Together the four works whose stills are shown above are on the screen less than eleven minutes. I wish we could go back and camp out for a while; After these last few weeks, I’m definitely ready to shut down the outside world.
Derek Eller in summer mode

Peter Caine The Patriot 2006 mixed media animatronic sculpture 100″ x 128″ x 124″ [large detail view of installation]

Fritz Welch Props to Rez Fink 2006 wood, paper, cardboard, plaster weld, hoodie tape, graphite, etc. dimensions variable [large detail view of installation]
During most of the summer Derek Eller will be showing a group which leaves plenty of space between the aesthetics of each piece. These sexy pieces cover virtually every medium, and they seem to have little in common but their lack of commonality, and that’s enough for me.
This fine “Summer Group Exhibition” includes D-L Alvarez, Peter Caine, David Dupuis, André Ethier, Andrew Guenther, Chris Hammerlein, Jessica Jackson Hutchins, Keith Mayerson, Dominic McGill, Michelle Segre, Alyson Shotz, Fritz Welch and Randy Wray.
There are more images on the gallery site, including a detail of the almost-enigmatic “Patriot”, but as there’s no statement, we’re mostly on our own. [I often like to look at what Barry and I call the “instructions”, especially when I’m totally baffled, but most of the time I can take my art straight up, as nature intended.]
“Flight Plan” at Morgan Lehman

Jenny Laden Airborne 2006 oil on panel 14″ x 22″ [view of installation]
On what was thus far one of the hottest days of the summer, any show with the tag “Flight Plan” would be welcome. The work installed at Morgan Lehman this month doesn’t disappoint the visitor looking for distraction and relief, even if the only real soaring experienced is that of the spirit.
The artists included are Brook Caballero, Dana Carlson, Orly Cogan, Sean Cavanaugh, Kirsten Deirup, Franklin Evans, Philip Knoll, Jenny Laden, Dona Lief, Jeffrey Milstein, Amy Ross, and Paul Villinski.
My capture of Laden‘s painting was pretty successful, but I obviously couldn’t include images of all the pieces here, even those that pleased me the most. Under the circumstances then I suppose it’s a little perverse of me to upload a peek at two works on paper which are not in this show but which were created by an artist who has two other drawings that are.
My image of one of the framed drawings, Franklin Evans‘s “FFnineplayers”, didn’t make the cut mostly because of my technical error with the camera. Like much of the art in this show however his delicate, condensed, heavily-worked and textured paper works must be seen in person to be appreciated.

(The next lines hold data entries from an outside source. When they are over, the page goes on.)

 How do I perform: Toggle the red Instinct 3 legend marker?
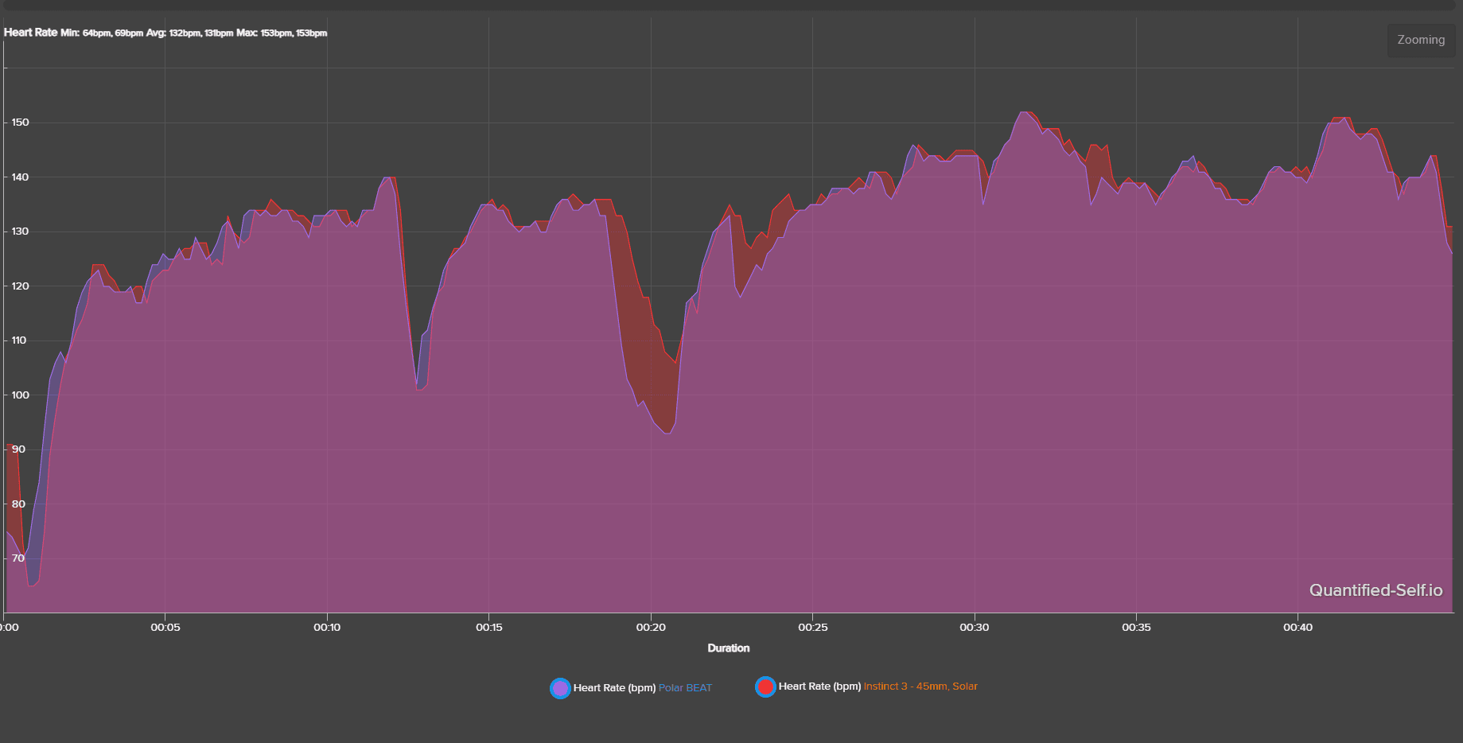click(765, 687)
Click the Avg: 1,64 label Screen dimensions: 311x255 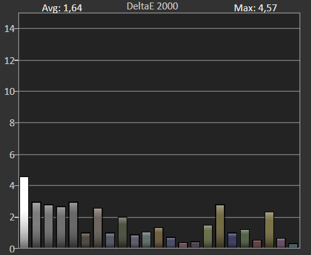coord(62,8)
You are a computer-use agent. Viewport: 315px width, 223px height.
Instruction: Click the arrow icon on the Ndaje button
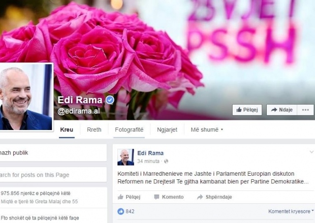274,110
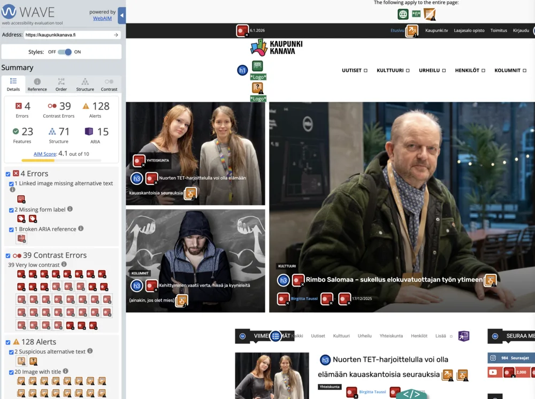Screen dimensions: 535x399
Task: Switch to the Structure tab
Action: 85,85
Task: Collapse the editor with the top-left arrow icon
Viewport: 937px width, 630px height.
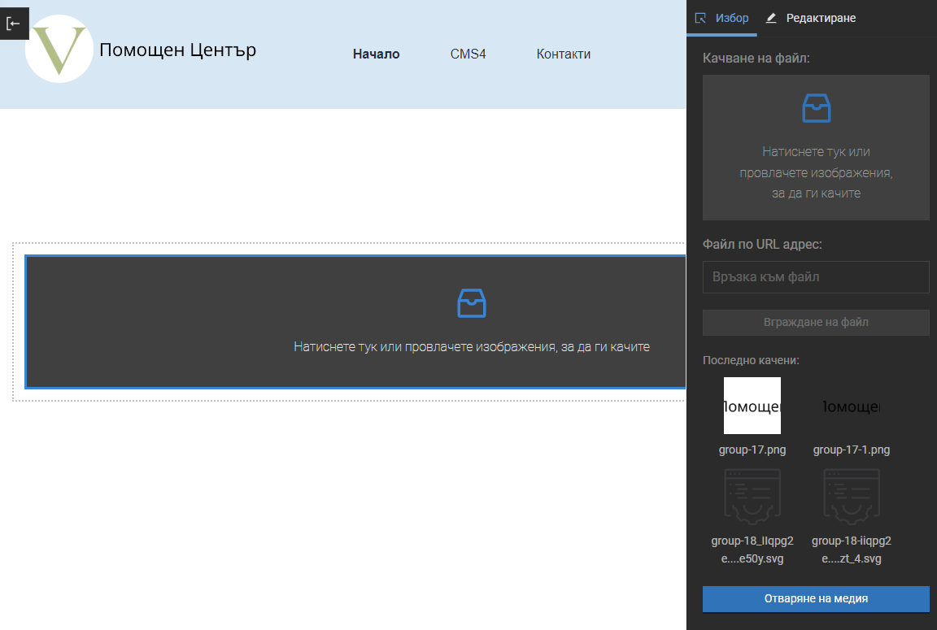Action: click(x=14, y=24)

Before we left Barry and I were invited to look at two of his drawings just before they were wrapped for transport to the gallery’s Lakeville, Connecticut location where a small group show opens August 12.
This is what I saw on the table in the back of the gallery on 10th Avenue on Wednesday:

[a large detail of each of two works on paper by Franklin Evans]
ADDENDUM: Evans is curating a show at Moti Hasson, “Twist it Twice”, which opens tomorrow.
Carol “Riot” Kane at 31 Grand
POST CARD

Carol “Riot” Kane Inner Sanctum [view of installation]
31 Grand has this wonderful piece by Carol “Riot” Kane in their self-described “summer [group] show”, titled “other worlds”. While I can’t say the installation isn’t summery [I don’t know anymore what a summer show is – if I ever did], I wouldn’t describe the work as particularly light. And no, that’s not a criticism.
The other artists heating up the space on Grand Street this month are Fanny Bostrom, Magalie Guérin, Mara Herdmann, Francesca Lo Russo, Christa Parravani, and Anthony Pontius
More of Kane here.
faced postbox

I saw this rusty postbox sitting on a canted sidewalk at the edge of a West 22 Street mid-block construction site a few days ago. Someone who had been by before was kind enough to try to make it more visible to the rest of us.